Comunque finirà, è la rivincita del ragazzo di Pomigliano d'Arco, diventato troppo presto vicepresidente della Camera. Altrettanto prematuramente scelto per guidare un partito che da monolite si stava trasformando in covo di vipere, in coacervo di correnti impazzite. Sono tanti i pentastellati che, in questi quattro mesi di transizione immobile, hanno ricordato le assemblee infuocate in cui i parlamentari mettevano sulla graticola «il povero Di Maio». Accusato, di volta in volta, di essere «l'uomo solo al comando» o di essere troppo poco deciso, di fare il mediatore oltre misura oppure di tirare dritto per conto suo. Dopo anni di sopportazione, la traversata nel deserto. La cravatta tolta al Tempio di Adriano, lo stesso luogo in cui Conte, pochette nel taschino, ha replicato al Vaffa di Grillo. Da allora sono cambiate parecchie cose. Di Maio si è come inabissato. Dalla Farnesina ha scelto di coltivare un profilo istituzionale. È riuscito perfino a diventare atlantista e addirittura garantista. Intrattiene rapporti proficui con Mike Pompeo prima e Antony Blinken poi, segretari di stato Usa. Nel frattempo si dimentica della Via della Seta e chiede scusa al sindaco di Lodi Simone Uggetti, massacrato dai grillini che furono. Sembrano lontani anche i guai giudiziari del padre Antonio. Conte, il leader in pectore, insegue.

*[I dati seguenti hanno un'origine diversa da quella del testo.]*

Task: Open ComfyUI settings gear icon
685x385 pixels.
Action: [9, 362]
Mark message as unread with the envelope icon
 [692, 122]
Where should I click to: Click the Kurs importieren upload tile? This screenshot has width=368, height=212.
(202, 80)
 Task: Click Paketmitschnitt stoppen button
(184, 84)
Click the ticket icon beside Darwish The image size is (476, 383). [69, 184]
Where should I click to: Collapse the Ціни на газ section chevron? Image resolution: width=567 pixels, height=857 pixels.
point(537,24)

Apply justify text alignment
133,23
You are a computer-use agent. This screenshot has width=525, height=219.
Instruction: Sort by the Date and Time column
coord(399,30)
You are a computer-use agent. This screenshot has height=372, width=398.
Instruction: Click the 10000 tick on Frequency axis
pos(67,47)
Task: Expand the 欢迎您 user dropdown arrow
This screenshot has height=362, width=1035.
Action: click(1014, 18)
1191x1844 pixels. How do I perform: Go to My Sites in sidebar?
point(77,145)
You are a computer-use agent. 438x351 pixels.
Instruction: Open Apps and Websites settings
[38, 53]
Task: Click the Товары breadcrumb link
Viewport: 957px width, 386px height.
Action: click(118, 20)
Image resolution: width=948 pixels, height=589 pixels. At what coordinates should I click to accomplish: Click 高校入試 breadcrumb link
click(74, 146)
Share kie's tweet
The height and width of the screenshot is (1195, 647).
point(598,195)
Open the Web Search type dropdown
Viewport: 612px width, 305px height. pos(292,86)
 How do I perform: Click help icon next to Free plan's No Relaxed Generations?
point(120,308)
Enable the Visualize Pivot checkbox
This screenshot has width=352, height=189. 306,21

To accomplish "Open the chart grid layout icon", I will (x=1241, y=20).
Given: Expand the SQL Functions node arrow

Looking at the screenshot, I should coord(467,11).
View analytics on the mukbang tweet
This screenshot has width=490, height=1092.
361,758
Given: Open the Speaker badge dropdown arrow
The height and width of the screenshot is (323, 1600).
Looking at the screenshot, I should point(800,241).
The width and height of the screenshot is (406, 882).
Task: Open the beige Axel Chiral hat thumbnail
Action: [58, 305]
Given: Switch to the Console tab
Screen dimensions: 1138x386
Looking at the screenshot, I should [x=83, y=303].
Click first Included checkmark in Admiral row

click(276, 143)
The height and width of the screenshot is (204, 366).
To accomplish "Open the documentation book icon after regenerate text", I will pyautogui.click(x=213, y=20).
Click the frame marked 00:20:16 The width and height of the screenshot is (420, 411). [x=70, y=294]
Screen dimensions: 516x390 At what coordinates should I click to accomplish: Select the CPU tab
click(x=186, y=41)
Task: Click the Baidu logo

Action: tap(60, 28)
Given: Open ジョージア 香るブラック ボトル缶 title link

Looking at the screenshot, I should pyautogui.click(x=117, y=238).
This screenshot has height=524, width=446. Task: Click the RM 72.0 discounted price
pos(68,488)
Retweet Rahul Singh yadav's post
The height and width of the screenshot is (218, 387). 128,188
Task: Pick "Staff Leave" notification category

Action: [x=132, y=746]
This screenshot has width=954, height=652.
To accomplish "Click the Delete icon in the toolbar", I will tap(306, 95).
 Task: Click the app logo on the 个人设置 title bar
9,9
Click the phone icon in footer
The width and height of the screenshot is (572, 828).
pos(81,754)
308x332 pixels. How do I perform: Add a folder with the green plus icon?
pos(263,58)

Gli uomini dell'ultima mediazione sono Di Maio e Roberto Fico. Già giovani promesse e rivali, adesso alleati nel tentativo disperato di salvare il M5s. Ieri i due parlano fitto per venti minuti all'Accademia dei Lincei. Nel caso saltasse tutto, i Cinque Stelle di Grillo ripartirebbero da loro. Silenziosi ma indispensabili. Chiamati a fare una sintesi complicatissima tra due vanità: quella felpata di Giuseppe e quella focosa di Beppe. «Non è ancora finita», dicono gli ambasciatori in prima linea nella trattativa.

Ora Di Maio di diplomazie se ne intende davvero.